Saturday, November 16, 2013

Give a voice to your enterprise applications



Give a voice to your enterprise applications

Imagine having lunch with your colleagues and laughing your way to glory over frivolous jokes, when your phone suddenly displays a text message. It is the Boss! And the boss badly needs you to send the top 10 customers by sales for that month in Australia. “I need it now!”

What would you do? Leave the lunch table, possibly your lunch as well and rush back to your desk. Find the information and email it across to the Boss. And while emailing it, you are probably swearing at your boss.

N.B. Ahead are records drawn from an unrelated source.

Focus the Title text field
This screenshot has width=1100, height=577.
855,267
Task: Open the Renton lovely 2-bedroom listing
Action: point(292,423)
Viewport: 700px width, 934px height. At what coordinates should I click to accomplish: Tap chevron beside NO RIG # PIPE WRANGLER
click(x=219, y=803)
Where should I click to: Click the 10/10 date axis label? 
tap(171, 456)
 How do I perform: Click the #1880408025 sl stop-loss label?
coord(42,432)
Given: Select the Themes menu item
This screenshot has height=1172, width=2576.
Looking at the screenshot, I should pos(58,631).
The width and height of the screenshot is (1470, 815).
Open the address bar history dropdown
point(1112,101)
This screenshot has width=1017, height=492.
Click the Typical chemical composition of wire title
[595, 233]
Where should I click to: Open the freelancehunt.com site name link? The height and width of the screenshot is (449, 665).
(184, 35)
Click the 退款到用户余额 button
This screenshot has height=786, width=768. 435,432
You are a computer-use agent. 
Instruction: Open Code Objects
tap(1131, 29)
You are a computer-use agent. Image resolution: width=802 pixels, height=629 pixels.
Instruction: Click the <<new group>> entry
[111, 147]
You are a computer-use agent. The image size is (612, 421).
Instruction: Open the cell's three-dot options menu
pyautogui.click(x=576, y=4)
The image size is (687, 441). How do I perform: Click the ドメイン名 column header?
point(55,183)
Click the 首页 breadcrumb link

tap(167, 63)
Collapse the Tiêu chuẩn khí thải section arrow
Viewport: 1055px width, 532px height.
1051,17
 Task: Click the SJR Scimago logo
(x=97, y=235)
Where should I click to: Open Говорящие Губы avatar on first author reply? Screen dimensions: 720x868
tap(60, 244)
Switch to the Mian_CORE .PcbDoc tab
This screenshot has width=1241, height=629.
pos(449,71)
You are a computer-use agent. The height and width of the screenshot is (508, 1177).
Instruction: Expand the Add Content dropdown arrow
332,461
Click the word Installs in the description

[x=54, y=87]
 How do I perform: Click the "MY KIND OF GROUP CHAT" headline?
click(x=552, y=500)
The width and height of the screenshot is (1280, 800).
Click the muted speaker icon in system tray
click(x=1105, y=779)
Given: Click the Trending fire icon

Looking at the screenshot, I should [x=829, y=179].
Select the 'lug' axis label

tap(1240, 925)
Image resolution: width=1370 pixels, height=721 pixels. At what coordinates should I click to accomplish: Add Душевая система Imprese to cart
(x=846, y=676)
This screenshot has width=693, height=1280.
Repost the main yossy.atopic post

But, what if, you had an app on your phone, where you could just speak, “Who are the top 5 customers by sales for this month in Australia?” and the phone displays the list. And you now say, “Email to Jeff!”. And it perfectly obeys your command. This sounds like a Siri or a Google Now. Not for finding the nearest Thai place, but for making you more productive at your work-place. A voice enabled enterprise-mobile (VEEM) app that works with your enterprise applications.

A simple voice command can be systematically converted into a structured query that links to the enterprise database and fetches relevant information to the user, Siri/Google Now style. This is limited not just to display of information or reports, but also transaction processing.

You could also say, “Create a Purchase Order for Vendor XYZ Inc. for Raw material RM1 for a quantity of 100 units.” The workflow understands your organizational data and can create the purchase order after you hit a confirmation button. Imagine the benefits of such VEEM applications and the productivity it creates for your workforce!  

We are already seeing a lot of consumer-like behavior in the enterprise world. E.g. companies are looking to subscribe rather than buy, pay as you grow, etc. Something we like to do in our personal lives. If we can order Google Now to navigate to the nearest Cheese Cake factory, why can’t we order a Google Now like app to create a transactional record or merely display and share a report. 

Which companies are willing to invest in a technology like this? Is your company ready?